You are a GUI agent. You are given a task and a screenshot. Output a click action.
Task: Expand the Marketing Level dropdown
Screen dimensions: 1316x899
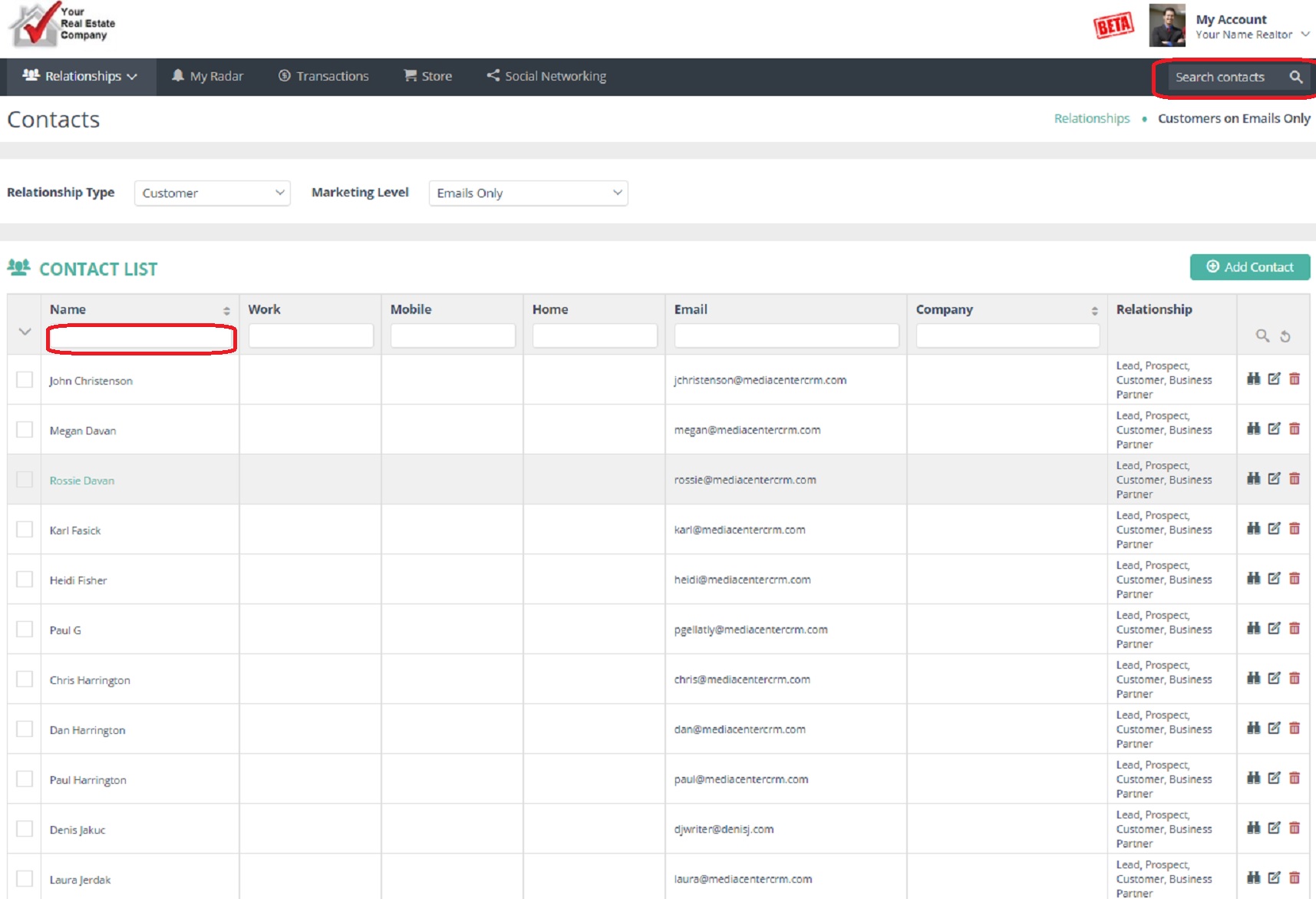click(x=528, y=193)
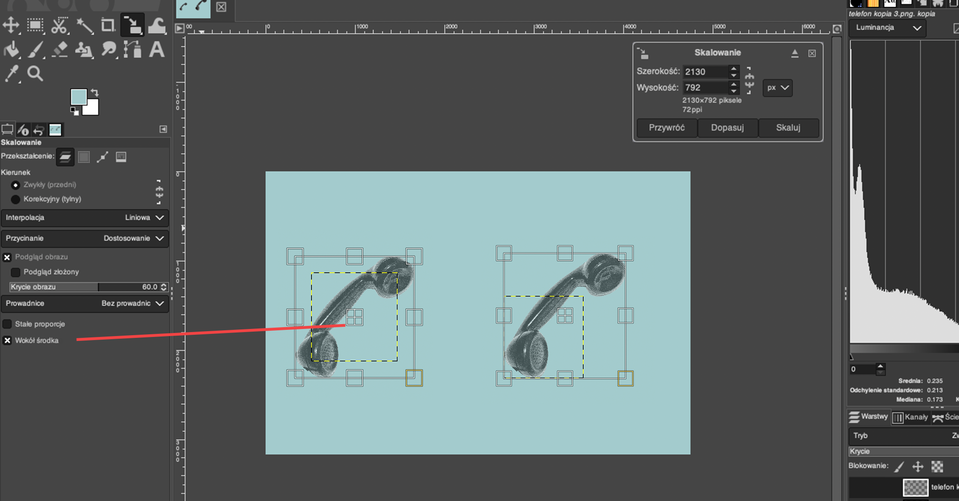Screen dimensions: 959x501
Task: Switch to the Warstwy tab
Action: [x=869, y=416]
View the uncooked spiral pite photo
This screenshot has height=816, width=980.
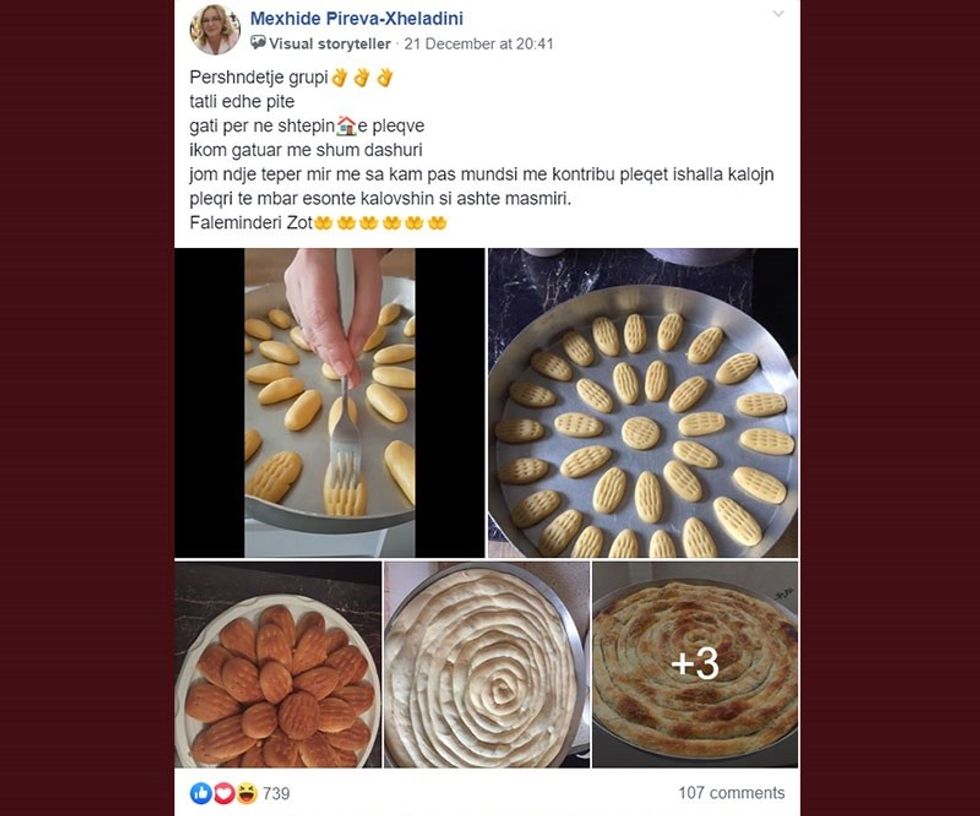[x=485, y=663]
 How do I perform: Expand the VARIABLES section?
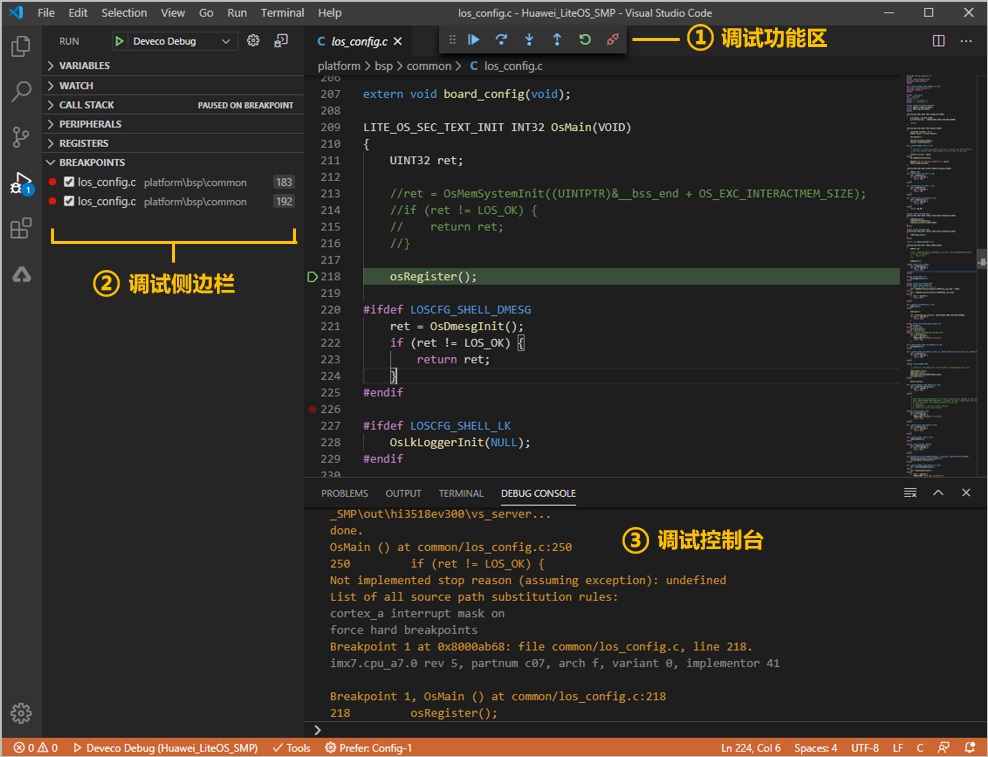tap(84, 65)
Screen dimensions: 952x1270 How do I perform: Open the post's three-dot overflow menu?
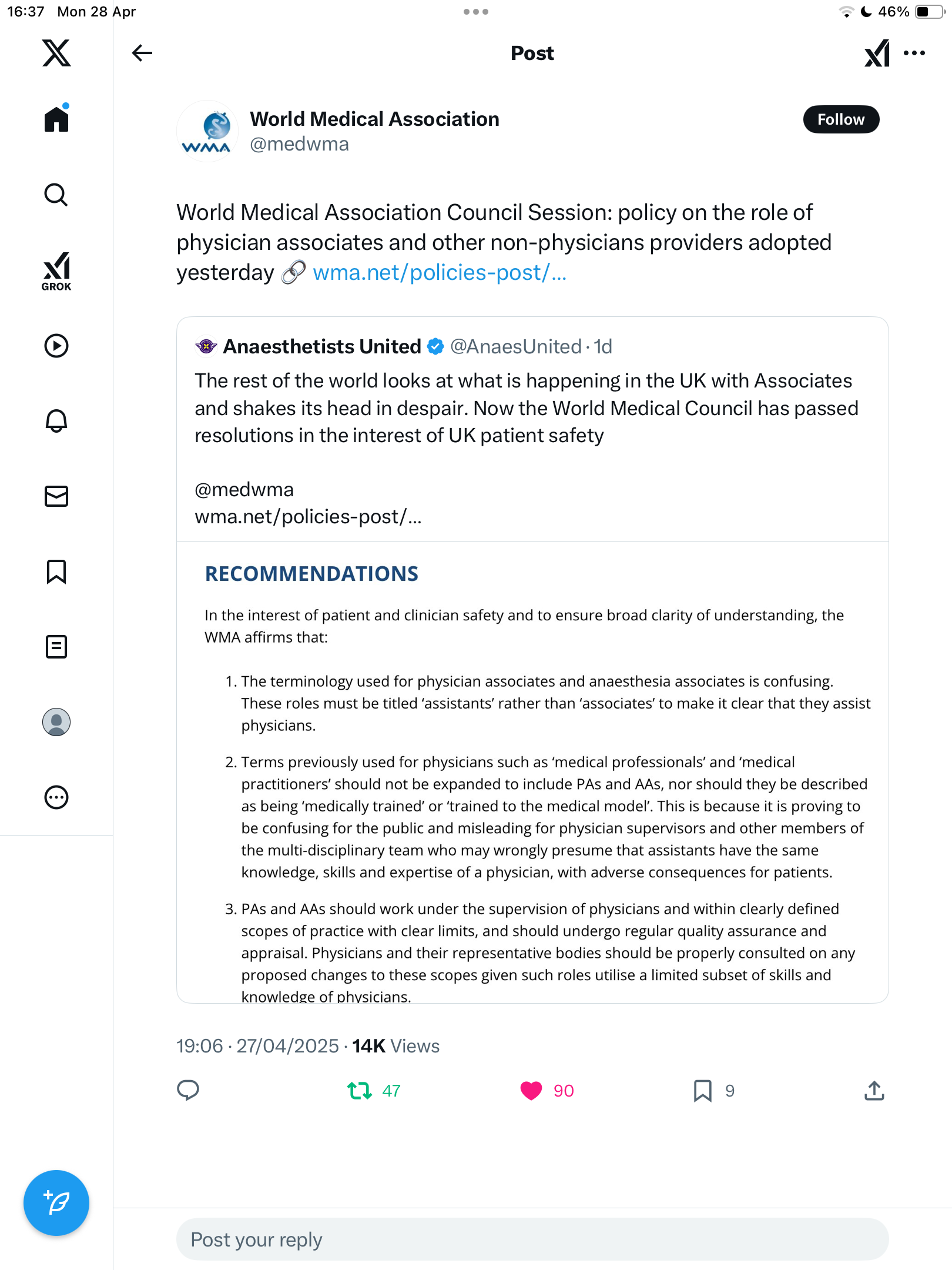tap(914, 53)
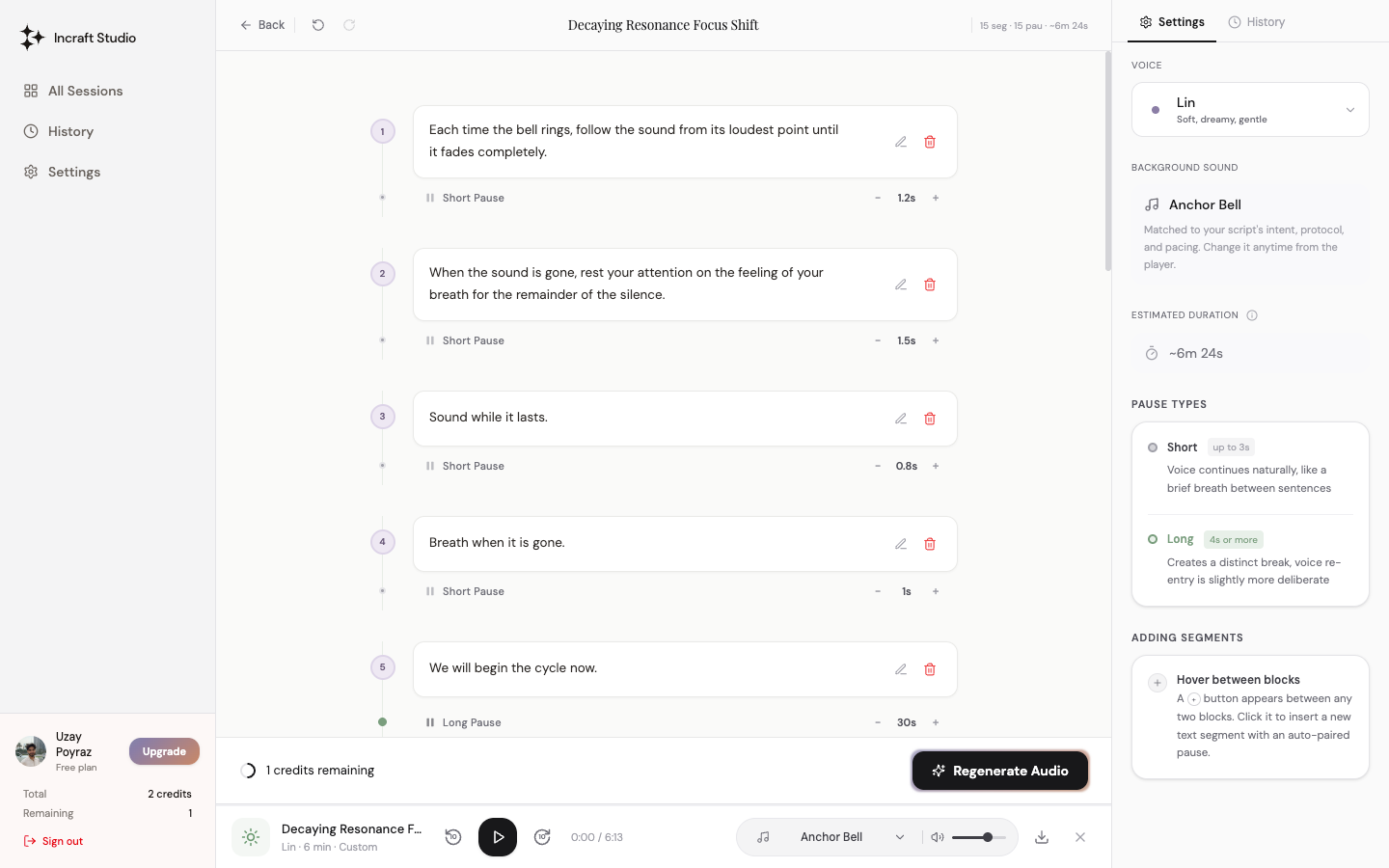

Exercise - Only the records themselves, retyped exactly, belong in the answer; please leave all images behind.

Task output -
You are a GUI agent. You are given a task and a screenshot. Output a click action.
Task: Expand the Marketing Level dropdown
Screen dimensions: 1316x899
click(x=528, y=193)
Screen dimensions: 959x501
Task: Switch to the Warstwy tab
Action: [x=869, y=416]
View the uncooked spiral pite photo
This screenshot has height=816, width=980.
[x=485, y=663]
 How do I perform: Expand the VARIABLES section?
tap(84, 65)
Screen dimensions: 952x1270 How do I perform: Open the post's three-dot overflow menu?
tap(914, 53)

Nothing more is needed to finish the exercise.